> Exercise objective
Reproduce everything in the passage on attention mechanisms and pose estimation below, from "2.2 Pose estimation" down to "continuous pose prediction.", copying it word for word.

> Text segment
------------

In the last few years, the attention mechanism has been widely used in computer vision as a method that may enhance convolutional neural networks (CNNs). Its primary objective is to choose the most critical pieces of information from a large amount of data. SENet [22] proposed a squeeze and exception network based on the relationship between feature channels. The interdependence between feature channels is modelled explicitly, and the weight of each feature channel is automatically obtained by learning. Then, according to the weight, the model enhances the valuable features and suppresses the useless features for the current task. SKNet [23] inspired cortical neurons to dynamically adjust their receptive fields according to different stimuli, used multiscale feature information to guide the distribution, and focused on which kernel representation to use. To emphasize the meaningful features in the two region and channel dimensions, CBAM [24] combines the two channel and spatial attention modules to achieve better feature representation.

2.2 Pose estimation

The research on pose estimation has diverged from classical methods [11, 12] to deep learning [25,26,27]. In general, this problem can be divided into four tasks: single-person skeleton estimation, multi-person pose estimation, video pose tracking, and 3D skeleton estimation. For single-person skeleton estimation, a picture of the cropped person is used as input, and then the keypoints needed in the body area, such as the head, left hand, and right knee, are predicted. Keypoints can be used to indicate the position of the human body and can assist with a variety of visual issues. In this paper, we use OpenPose [26] to produce keypoints, including the position of keypoints on the face, hand, and joints of the human body, since it is a multistage pose estimator with continuous pose prediction.

------------

> Data provided
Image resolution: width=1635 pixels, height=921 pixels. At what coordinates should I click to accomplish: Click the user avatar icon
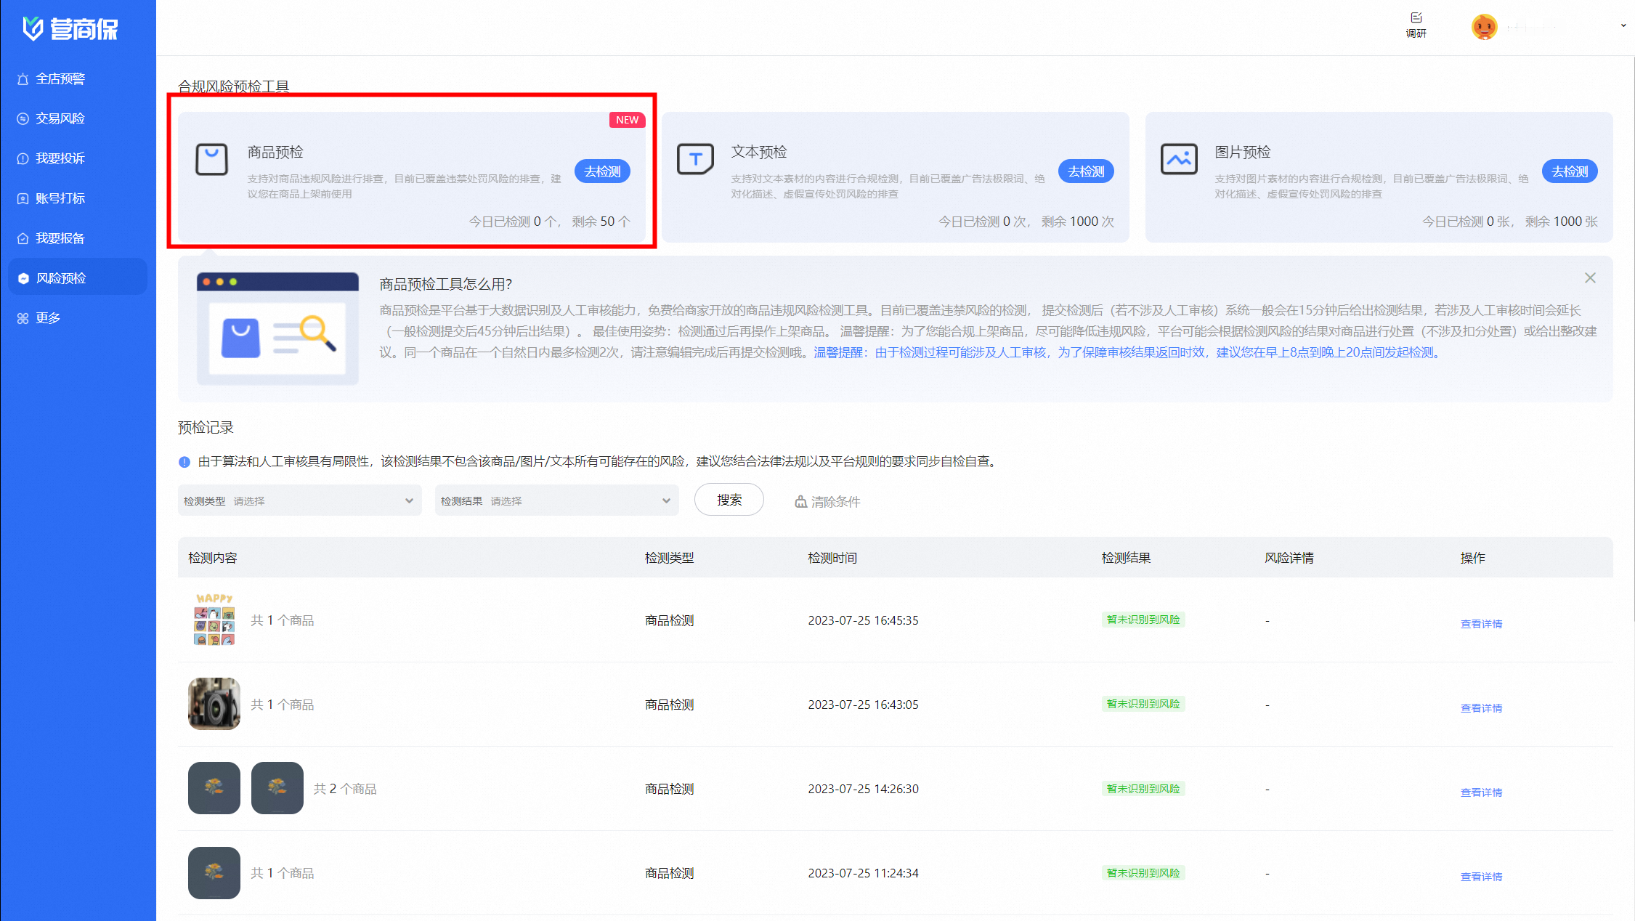point(1484,28)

------------

> Result of this task
2.2 Pose estimation

The research on pose estimation has diverged from classical methods [11, 12] to deep learning [25,26,27]. In general, this problem can be divided into four tasks: single-person skeleton estimation, multi-person pose estimation, video pose tracking, and 3D skeleton estimation. For single-person skeleton estimation, a picture of the cropped person is used as input, and then the keypoints needed in the body area, such as the head, left hand, and right knee, are predicted. Keypoints can be used to indicate the position of the human body and can assist with a variety of visual issues. In this paper, we use OpenPose [26] to produce keypoints, including the position of keypoints on the face, hand, and joints of the human body, since it is a multistage pose estimator with continuous pose prediction.